Record extracts »
★ ★ ★ ★
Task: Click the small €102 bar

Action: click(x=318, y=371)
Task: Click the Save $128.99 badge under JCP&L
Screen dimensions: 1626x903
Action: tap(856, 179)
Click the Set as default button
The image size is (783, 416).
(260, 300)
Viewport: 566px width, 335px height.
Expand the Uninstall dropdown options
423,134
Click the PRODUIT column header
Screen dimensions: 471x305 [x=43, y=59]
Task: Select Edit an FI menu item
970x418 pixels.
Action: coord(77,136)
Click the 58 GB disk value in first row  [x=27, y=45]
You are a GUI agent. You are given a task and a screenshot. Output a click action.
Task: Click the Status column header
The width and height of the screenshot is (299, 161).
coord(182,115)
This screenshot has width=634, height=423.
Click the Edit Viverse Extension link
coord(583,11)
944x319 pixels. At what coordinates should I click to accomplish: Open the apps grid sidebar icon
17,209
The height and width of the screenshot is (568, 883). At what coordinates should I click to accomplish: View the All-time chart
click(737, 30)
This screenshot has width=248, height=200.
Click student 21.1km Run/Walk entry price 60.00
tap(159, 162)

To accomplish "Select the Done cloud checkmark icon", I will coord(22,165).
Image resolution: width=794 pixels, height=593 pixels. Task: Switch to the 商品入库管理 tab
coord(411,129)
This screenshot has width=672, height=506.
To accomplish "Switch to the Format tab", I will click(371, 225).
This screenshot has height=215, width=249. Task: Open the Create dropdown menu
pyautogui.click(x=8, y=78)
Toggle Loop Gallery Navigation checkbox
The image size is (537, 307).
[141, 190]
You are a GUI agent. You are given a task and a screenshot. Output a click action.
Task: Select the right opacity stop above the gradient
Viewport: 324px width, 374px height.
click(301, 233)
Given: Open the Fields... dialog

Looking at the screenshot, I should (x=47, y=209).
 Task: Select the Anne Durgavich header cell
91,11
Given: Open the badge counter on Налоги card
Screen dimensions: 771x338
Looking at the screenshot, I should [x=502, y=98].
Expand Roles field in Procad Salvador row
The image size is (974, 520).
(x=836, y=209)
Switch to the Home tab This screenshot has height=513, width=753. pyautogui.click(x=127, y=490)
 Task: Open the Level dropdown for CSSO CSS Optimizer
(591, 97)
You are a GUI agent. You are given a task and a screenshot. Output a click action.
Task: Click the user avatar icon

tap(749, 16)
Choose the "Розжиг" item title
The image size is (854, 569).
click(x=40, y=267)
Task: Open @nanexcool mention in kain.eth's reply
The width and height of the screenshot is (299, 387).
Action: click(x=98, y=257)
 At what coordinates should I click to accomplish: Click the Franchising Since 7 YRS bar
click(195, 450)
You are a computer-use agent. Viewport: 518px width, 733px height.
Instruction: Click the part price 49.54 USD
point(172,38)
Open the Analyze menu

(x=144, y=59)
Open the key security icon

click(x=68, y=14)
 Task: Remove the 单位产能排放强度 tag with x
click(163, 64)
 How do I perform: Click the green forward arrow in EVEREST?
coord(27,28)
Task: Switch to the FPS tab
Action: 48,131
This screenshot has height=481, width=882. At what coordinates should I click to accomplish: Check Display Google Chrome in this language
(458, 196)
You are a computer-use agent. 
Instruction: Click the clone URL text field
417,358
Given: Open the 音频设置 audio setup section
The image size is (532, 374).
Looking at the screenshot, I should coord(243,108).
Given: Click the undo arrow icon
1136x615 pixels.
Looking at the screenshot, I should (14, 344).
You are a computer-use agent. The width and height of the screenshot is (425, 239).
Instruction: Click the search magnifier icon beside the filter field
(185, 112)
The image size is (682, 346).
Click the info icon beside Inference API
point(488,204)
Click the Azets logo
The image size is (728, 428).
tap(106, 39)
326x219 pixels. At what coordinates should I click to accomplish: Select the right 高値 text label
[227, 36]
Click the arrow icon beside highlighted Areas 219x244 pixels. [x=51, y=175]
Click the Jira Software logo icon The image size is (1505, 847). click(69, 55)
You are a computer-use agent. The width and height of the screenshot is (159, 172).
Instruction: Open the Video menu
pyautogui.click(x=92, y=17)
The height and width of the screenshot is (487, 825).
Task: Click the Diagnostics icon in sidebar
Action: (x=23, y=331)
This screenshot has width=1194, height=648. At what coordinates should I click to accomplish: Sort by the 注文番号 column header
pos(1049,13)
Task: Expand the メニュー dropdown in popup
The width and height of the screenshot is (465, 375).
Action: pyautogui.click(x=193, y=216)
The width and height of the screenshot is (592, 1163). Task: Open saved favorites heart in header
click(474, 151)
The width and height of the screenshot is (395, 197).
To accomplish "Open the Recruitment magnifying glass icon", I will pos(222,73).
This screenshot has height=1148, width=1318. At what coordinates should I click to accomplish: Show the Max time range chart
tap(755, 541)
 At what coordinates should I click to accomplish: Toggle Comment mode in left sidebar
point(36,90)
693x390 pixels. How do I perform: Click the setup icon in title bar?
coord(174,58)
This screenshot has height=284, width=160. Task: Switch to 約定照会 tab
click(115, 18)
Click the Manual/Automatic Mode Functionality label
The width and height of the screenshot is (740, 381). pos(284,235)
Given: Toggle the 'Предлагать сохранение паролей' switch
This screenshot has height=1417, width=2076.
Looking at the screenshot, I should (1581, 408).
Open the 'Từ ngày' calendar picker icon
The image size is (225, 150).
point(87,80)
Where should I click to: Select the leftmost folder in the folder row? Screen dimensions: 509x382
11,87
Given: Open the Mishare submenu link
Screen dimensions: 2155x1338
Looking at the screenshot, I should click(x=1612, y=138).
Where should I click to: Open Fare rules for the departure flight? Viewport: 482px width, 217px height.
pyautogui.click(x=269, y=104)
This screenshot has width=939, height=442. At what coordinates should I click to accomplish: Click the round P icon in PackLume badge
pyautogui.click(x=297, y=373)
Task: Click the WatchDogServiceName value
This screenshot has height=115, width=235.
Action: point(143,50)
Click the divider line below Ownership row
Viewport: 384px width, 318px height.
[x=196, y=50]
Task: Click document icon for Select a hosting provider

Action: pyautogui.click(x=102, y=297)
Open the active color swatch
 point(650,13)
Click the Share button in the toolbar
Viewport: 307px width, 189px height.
★ ★ ★ ★
Exercise instructions »
Word for word, restate each of the records above.

Task answer »
Task: Click the small €102 bar

Action: click(x=318, y=371)
Task: Click the Save $128.99 badge under JCP&L
Screen dimensions: 1626x903
Action: tap(856, 179)
Click the Set as default button
The image size is (783, 416).
(260, 300)
Viewport: 566px width, 335px height.
Expand the Uninstall dropdown options
423,134
Click the PRODUIT column header
Screen dimensions: 471x305 [x=43, y=59]
Task: Select Edit an FI menu item
970x418 pixels.
Action: coord(77,136)
Click the 58 GB disk value in first row  [x=27, y=45]
You are a GUI agent. You are given a task and a screenshot. Output a click action.
Task: Click the Status column header
The width and height of the screenshot is (299, 161).
coord(182,115)
This screenshot has width=634, height=423.
Click the Edit Viverse Extension link
coord(583,11)
944x319 pixels. At what coordinates should I click to accomplish: Open the apps grid sidebar icon
17,209
The height and width of the screenshot is (568, 883). At what coordinates should I click to accomplish: View the All-time chart
click(737, 30)
This screenshot has width=248, height=200.
Click student 21.1km Run/Walk entry price 60.00
tap(159, 162)

To accomplish "Select the Done cloud checkmark icon", I will coord(22,165).
Image resolution: width=794 pixels, height=593 pixels. Task: Switch to the 商品入库管理 tab
coord(411,129)
This screenshot has width=672, height=506.
To accomplish "Switch to the Format tab", I will click(371, 225).
This screenshot has height=215, width=249. Task: Open the Create dropdown menu
pyautogui.click(x=8, y=78)
Toggle Loop Gallery Navigation checkbox
The image size is (537, 307).
[141, 190]
You are a GUI agent. You are given a task and a screenshot. Output a click action.
Task: Select the right opacity stop above the gradient
Viewport: 324px width, 374px height.
click(301, 233)
Given: Open the Fields... dialog

Looking at the screenshot, I should (x=47, y=209).
 Task: Select the Anne Durgavich header cell
91,11
Given: Open the badge counter on Налоги card
Screen dimensions: 771x338
Looking at the screenshot, I should [x=502, y=98].
Expand Roles field in Procad Salvador row
The image size is (974, 520).
(x=836, y=209)
Switch to the Home tab This screenshot has height=513, width=753. pyautogui.click(x=127, y=490)
 Task: Open the Level dropdown for CSSO CSS Optimizer
(591, 97)
You are a GUI agent. You are given a task and a screenshot. Output a click action.
Task: Click the user avatar icon

tap(749, 16)
Choose the "Розжиг" item title
The image size is (854, 569).
click(x=40, y=267)
Task: Open @nanexcool mention in kain.eth's reply
The width and height of the screenshot is (299, 387).
Action: click(x=98, y=257)
 At what coordinates should I click to accomplish: Click the Franchising Since 7 YRS bar
click(195, 450)
You are a computer-use agent. Viewport: 518px width, 733px height.
Instruction: Click the part price 49.54 USD
point(172,38)
Open the Analyze menu

(x=144, y=59)
Open the key security icon

click(x=68, y=14)
 Task: Remove the 单位产能排放强度 tag with x
click(163, 64)
 How do I perform: Click the green forward arrow in EVEREST?
coord(27,28)
Task: Switch to the FPS tab
Action: 48,131
This screenshot has height=481, width=882. At what coordinates should I click to accomplish: Check Display Google Chrome in this language
(458, 196)
You are a computer-use agent. 
Instruction: Click the clone URL text field
417,358
Given: Open the 音频设置 audio setup section
The image size is (532, 374).
Looking at the screenshot, I should coord(243,108).
Given: Click the undo arrow icon
1136x615 pixels.
Looking at the screenshot, I should (14, 344).
You are a computer-use agent. The width and height of the screenshot is (425, 239).
Instruction: Click the search magnifier icon beside the filter field
(185, 112)
The image size is (682, 346).
Click the info icon beside Inference API
point(488,204)
Click the Azets logo
The image size is (728, 428).
tap(106, 39)
326x219 pixels. At what coordinates should I click to accomplish: Select the right 高値 text label
[227, 36]
Click the arrow icon beside highlighted Areas 219x244 pixels. [x=51, y=175]
Click the Jira Software logo icon The image size is (1505, 847). click(69, 55)
You are a computer-use agent. The width and height of the screenshot is (159, 172).
Instruction: Open the Video menu
pyautogui.click(x=92, y=17)
The height and width of the screenshot is (487, 825).
Task: Click the Diagnostics icon in sidebar
Action: (x=23, y=331)
This screenshot has width=1194, height=648. At what coordinates should I click to accomplish: Sort by the 注文番号 column header
pos(1049,13)
Task: Expand the メニュー dropdown in popup
The width and height of the screenshot is (465, 375).
Action: pyautogui.click(x=193, y=216)
The width and height of the screenshot is (592, 1163). Task: Open saved favorites heart in header
click(474, 151)
The width and height of the screenshot is (395, 197).
To accomplish "Open the Recruitment magnifying glass icon", I will pos(222,73).
This screenshot has height=1148, width=1318. At what coordinates should I click to accomplish: Show the Max time range chart
tap(755, 541)
 At what coordinates should I click to accomplish: Toggle Comment mode in left sidebar
point(36,90)
693x390 pixels. How do I perform: Click the setup icon in title bar?
coord(174,58)
This screenshot has height=284, width=160. Task: Switch to 約定照会 tab
click(115, 18)
Click the Manual/Automatic Mode Functionality label
The width and height of the screenshot is (740, 381). pos(284,235)
Given: Toggle the 'Предлагать сохранение паролей' switch
This screenshot has height=1417, width=2076.
Looking at the screenshot, I should (1581, 408).
Open the 'Từ ngày' calendar picker icon
The image size is (225, 150).
point(87,80)
Where should I click to: Select the leftmost folder in the folder row? Screen dimensions: 509x382
11,87
Given: Open the Mishare submenu link
Screen dimensions: 2155x1338
Looking at the screenshot, I should click(x=1612, y=138).
Where should I click to: Open Fare rules for the departure flight? Viewport: 482px width, 217px height.
pyautogui.click(x=269, y=104)
This screenshot has width=939, height=442. At what coordinates should I click to accomplish: Click the round P icon in PackLume badge
pyautogui.click(x=297, y=373)
Task: Click the WatchDogServiceName value
This screenshot has height=115, width=235.
Action: point(143,50)
Click the divider line below Ownership row
Viewport: 384px width, 318px height.
[x=196, y=50]
Task: Click document icon for Select a hosting provider

Action: pyautogui.click(x=102, y=297)
Open the active color swatch
 point(650,13)
Click the Share button in the toolbar
Viewport: 307px width, 189px height.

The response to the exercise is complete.